___ Data for this exercise ___

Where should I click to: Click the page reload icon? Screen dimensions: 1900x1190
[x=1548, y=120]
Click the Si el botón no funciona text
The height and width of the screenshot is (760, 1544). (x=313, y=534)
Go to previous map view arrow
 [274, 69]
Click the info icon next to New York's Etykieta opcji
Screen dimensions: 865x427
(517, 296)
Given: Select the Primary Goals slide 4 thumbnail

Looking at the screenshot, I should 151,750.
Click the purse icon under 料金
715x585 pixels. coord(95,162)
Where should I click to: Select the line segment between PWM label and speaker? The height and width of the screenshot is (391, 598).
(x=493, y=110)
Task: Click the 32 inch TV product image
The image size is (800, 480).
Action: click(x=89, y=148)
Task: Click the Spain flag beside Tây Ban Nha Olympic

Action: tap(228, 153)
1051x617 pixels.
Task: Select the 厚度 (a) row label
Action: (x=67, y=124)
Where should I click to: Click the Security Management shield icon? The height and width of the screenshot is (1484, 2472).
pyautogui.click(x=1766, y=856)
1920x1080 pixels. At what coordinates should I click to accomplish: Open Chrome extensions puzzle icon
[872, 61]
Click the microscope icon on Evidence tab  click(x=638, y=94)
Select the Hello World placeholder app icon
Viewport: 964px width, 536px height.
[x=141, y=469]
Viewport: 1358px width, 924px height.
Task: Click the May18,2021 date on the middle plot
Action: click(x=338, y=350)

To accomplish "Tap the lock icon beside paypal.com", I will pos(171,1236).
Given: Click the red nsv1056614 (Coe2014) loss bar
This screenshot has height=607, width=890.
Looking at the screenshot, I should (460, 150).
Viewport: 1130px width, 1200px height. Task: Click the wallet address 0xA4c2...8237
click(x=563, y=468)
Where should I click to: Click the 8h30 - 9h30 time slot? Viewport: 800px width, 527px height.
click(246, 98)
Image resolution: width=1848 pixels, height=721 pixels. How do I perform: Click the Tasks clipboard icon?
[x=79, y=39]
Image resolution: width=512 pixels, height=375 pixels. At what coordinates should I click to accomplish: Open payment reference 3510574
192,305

___

### Your objective
Copy the records above word for word, keeping every line exactly as it appears.

### Written response
Where should I click to: Click the page reload icon? Screen dimensions: 1900x1190
[x=1548, y=120]
Click the Si el botón no funciona text
The height and width of the screenshot is (760, 1544). (x=313, y=534)
Go to previous map view arrow
 [274, 69]
Click the info icon next to New York's Etykieta opcji
Screen dimensions: 865x427
(517, 296)
Given: Select the Primary Goals slide 4 thumbnail

Looking at the screenshot, I should 151,750.
Click the purse icon under 料金
715x585 pixels. coord(95,162)
Where should I click to: Select the line segment between PWM label and speaker? The height and width of the screenshot is (391, 598).
(x=493, y=110)
Task: Click the 32 inch TV product image
The image size is (800, 480).
Action: click(x=89, y=148)
Task: Click the Spain flag beside Tây Ban Nha Olympic

Action: tap(228, 153)
1051x617 pixels.
Task: Select the 厚度 (a) row label
Action: (x=67, y=124)
Where should I click to: Click the Security Management shield icon? The height and width of the screenshot is (1484, 2472).
pyautogui.click(x=1766, y=856)
1920x1080 pixels. At what coordinates should I click to accomplish: Open Chrome extensions puzzle icon
[872, 61]
Click the microscope icon on Evidence tab  click(x=638, y=94)
Select the Hello World placeholder app icon
Viewport: 964px width, 536px height.
[x=141, y=469]
Viewport: 1358px width, 924px height.
Task: Click the May18,2021 date on the middle plot
Action: click(x=338, y=350)

To accomplish "Tap the lock icon beside paypal.com", I will pos(171,1236).
Given: Click the red nsv1056614 (Coe2014) loss bar
This screenshot has height=607, width=890.
Looking at the screenshot, I should (460, 150).
Viewport: 1130px width, 1200px height. Task: Click the wallet address 0xA4c2...8237
click(x=563, y=468)
Where should I click to: Click the 8h30 - 9h30 time slot? Viewport: 800px width, 527px height.
click(246, 98)
Image resolution: width=1848 pixels, height=721 pixels. How do I perform: Click the Tasks clipboard icon?
[x=79, y=39]
Image resolution: width=512 pixels, height=375 pixels. At what coordinates should I click to accomplish: Open payment reference 3510574
192,305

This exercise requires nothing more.